One summer day, when I was a college, I spent some time working on my father’s place in near Sebastopol in Sonoma County. One particular afternoon, I was helping him dig a new septic line. It was pretty hot, and I worn out, and pretty darn hungry.
“Lunch?” My dad said, “You want lunch already?” It was pushing 1:00 mind you. Yes I wanted lunch. I needed fuel.
My father scowled. This was a very touchy subject. After my father left my mother, he and his new wife had settled on this five-acre apple farm. My father didn’t feel he had to pay alimony or child support, so he didn’t. “I don’t have a dime, judge. Everything I own is in apples,” he’d claim.

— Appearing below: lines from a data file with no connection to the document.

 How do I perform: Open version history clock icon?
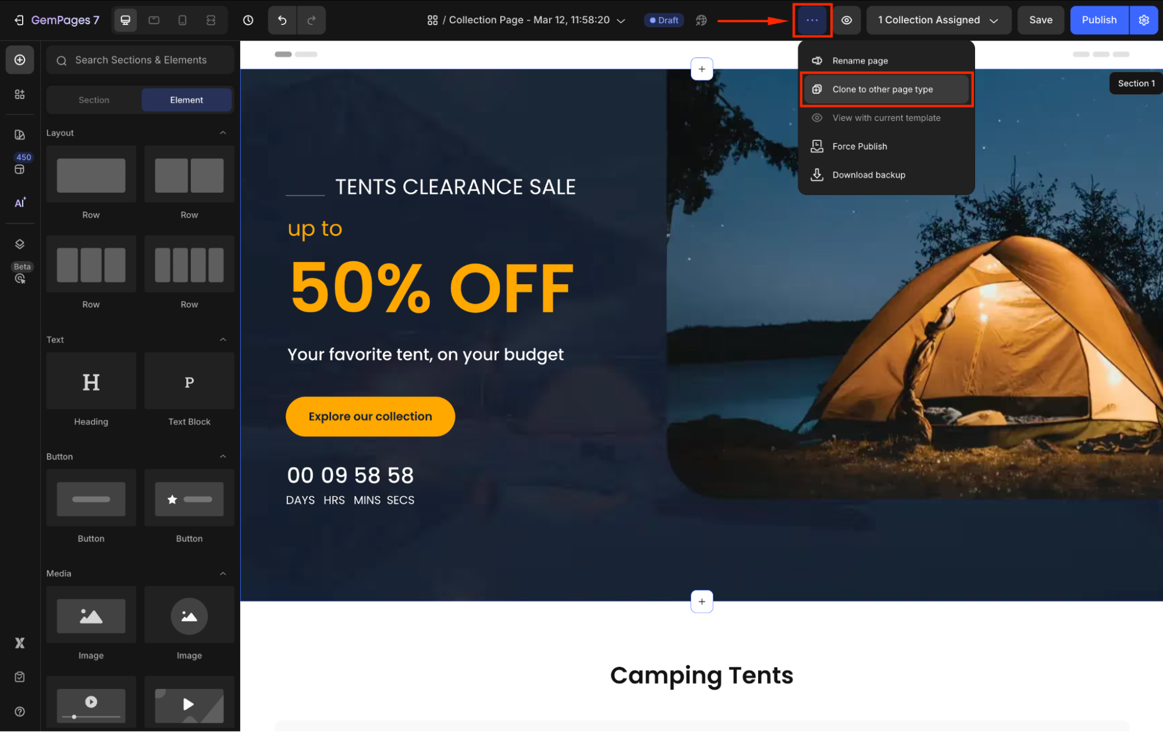point(248,20)
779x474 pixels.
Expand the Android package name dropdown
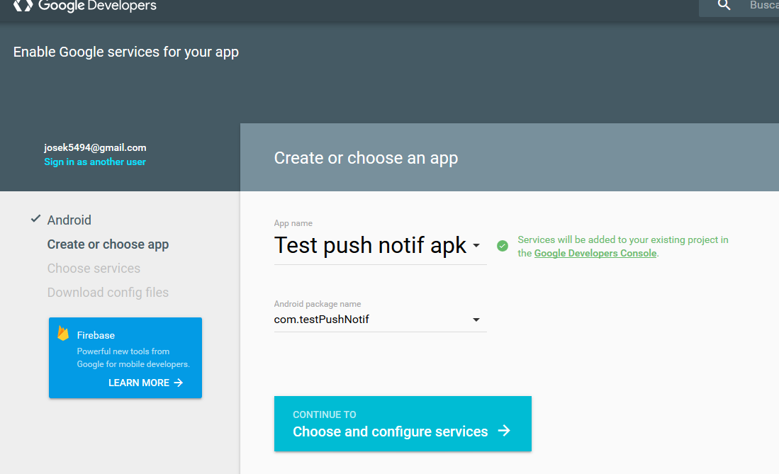tap(476, 319)
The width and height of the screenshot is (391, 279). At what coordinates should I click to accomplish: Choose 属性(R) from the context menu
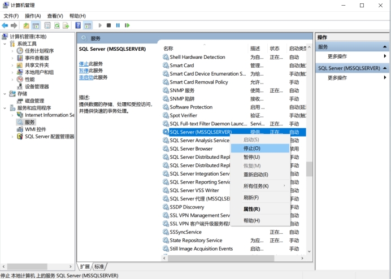pos(251,209)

So one day, he and wife #2 showed up at the home he'd abandoned. They presented fifteen year-old me with a dozen or so boxes of Gravenstein apples. “You can make apple sauce, apple pie, apple butter…you won’t go hungry,” my stepmonster cackled.

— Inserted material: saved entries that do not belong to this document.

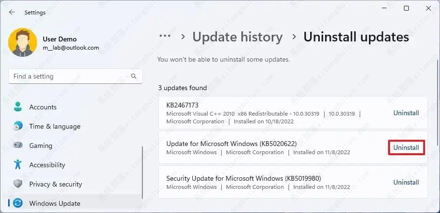The width and height of the screenshot is (440, 213).
Task: Type in the Find a setting box
Action: click(70, 76)
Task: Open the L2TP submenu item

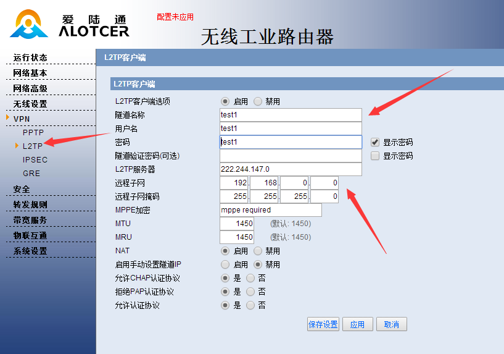Action: (x=32, y=146)
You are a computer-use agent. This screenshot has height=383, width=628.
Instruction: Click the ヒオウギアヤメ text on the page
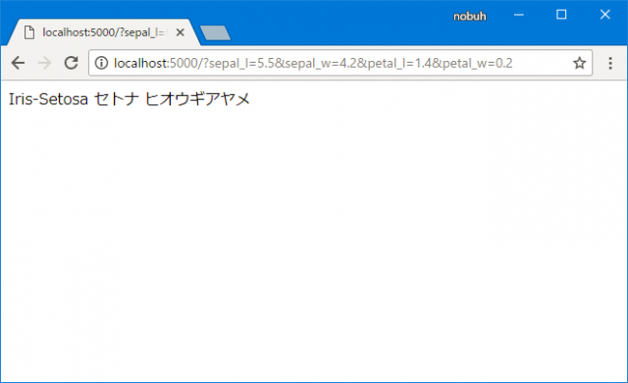point(197,99)
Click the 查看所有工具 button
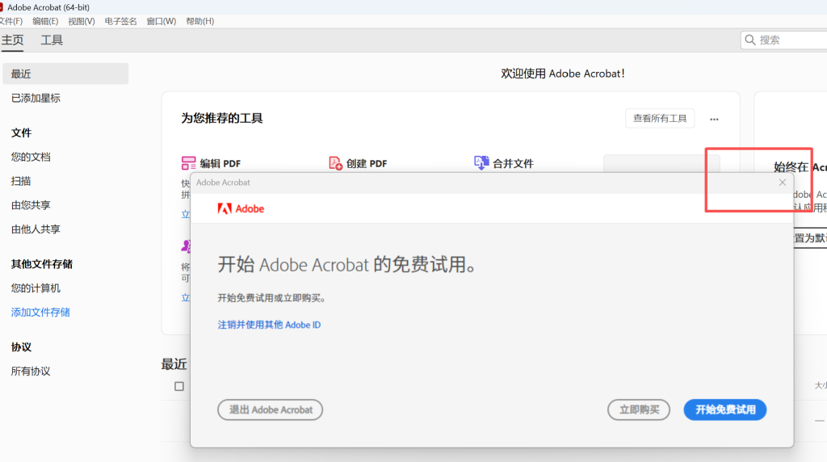Image resolution: width=827 pixels, height=462 pixels. 659,118
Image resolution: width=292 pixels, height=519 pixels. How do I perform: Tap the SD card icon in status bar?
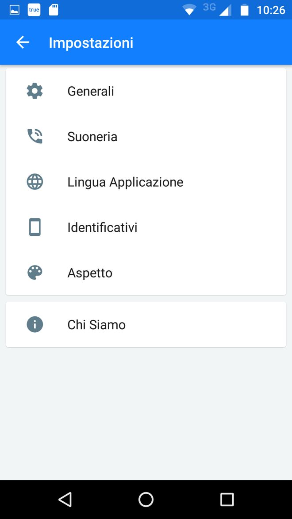click(x=54, y=10)
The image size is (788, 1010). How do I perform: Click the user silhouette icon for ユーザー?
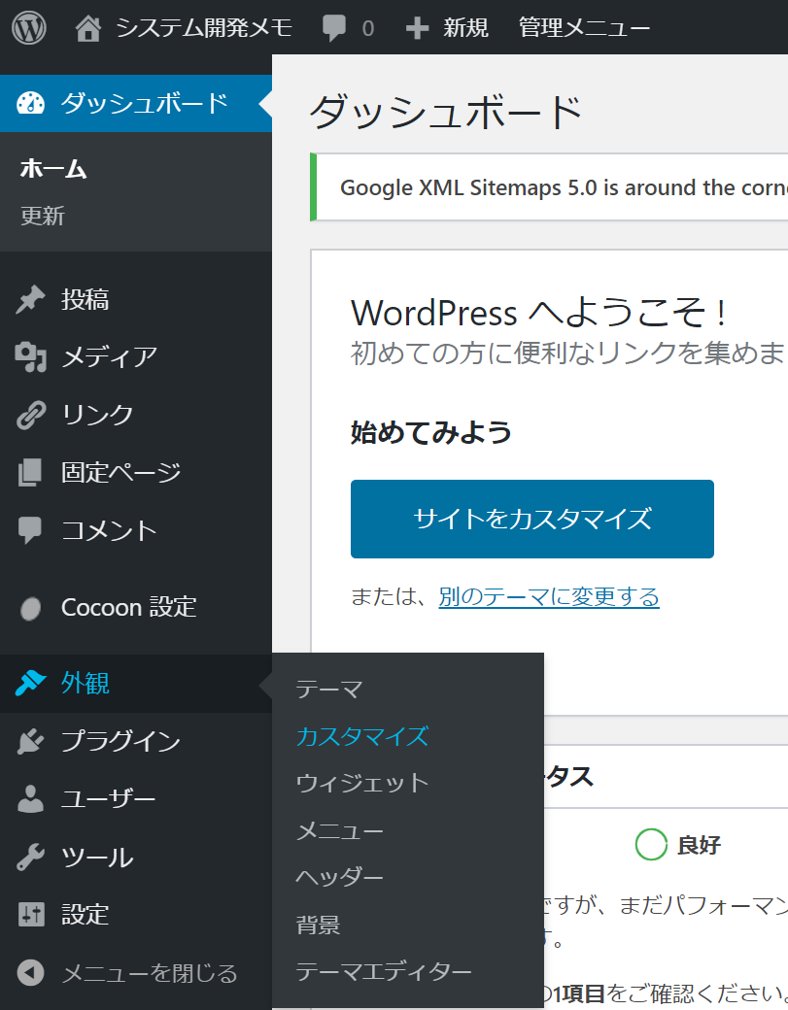point(31,799)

Dad never paid up. My mother arranged for me to get free lunches at school, and I learned the benefits of hanging around my friends’ houses around dinner time to score a meal.

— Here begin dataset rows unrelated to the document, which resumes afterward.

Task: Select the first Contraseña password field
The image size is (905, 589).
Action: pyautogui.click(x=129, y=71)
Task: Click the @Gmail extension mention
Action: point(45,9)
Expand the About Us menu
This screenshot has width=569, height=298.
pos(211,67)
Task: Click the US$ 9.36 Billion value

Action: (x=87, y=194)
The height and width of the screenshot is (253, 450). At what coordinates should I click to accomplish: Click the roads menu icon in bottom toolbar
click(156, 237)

Three years later, I’d been coaxed into augmenting my summer income by helping my father with some projects. “Free room and board”, he promised. “And I’ll pay you what you’re worth.” I thought it might be a chance to mend fences with my father.
After five hours of manual labor in the hot August sun, lunch seemed to be a reasonable request.
“I’ve got a better idea,” Dad said. He walked over to a nearby tree and plucked a rather strange-looking fruit. He tossed it to me, along with a pocketknife.
“What’s this?” I said.
“The fruit of the quince,” he replied. “You never heard of it, college boy? It’s in a lot of the food you eat every day. Have a bite.”
Yes, I was a city boy, a suburban kid. I’d done a lot of hiking and camping in my day, I even lived on a farm one summer. But there was still a lot I didn’t know about the more agrarian side of life. Of course, you’d think that I’d learned to be wary of my father’s odd sense of humor by then, too.
I sliced a wedge and took a big bite. Sour, bitter and tart only begin to describe the explosion of horrid tastes that seared my mouth. Major food ingredient? Well, yeah, technically. Quinces are a source of pectin, an essential element in the processing of jams and jellies.They are not fit to be eaten raw and unripe by anybody. I bent over our newly-dug ditch and retched.
“Lunchtime!” my stepmonster yelled.
“Well, c’mon,” Dad said. “Hurry up…you said you were hungry.”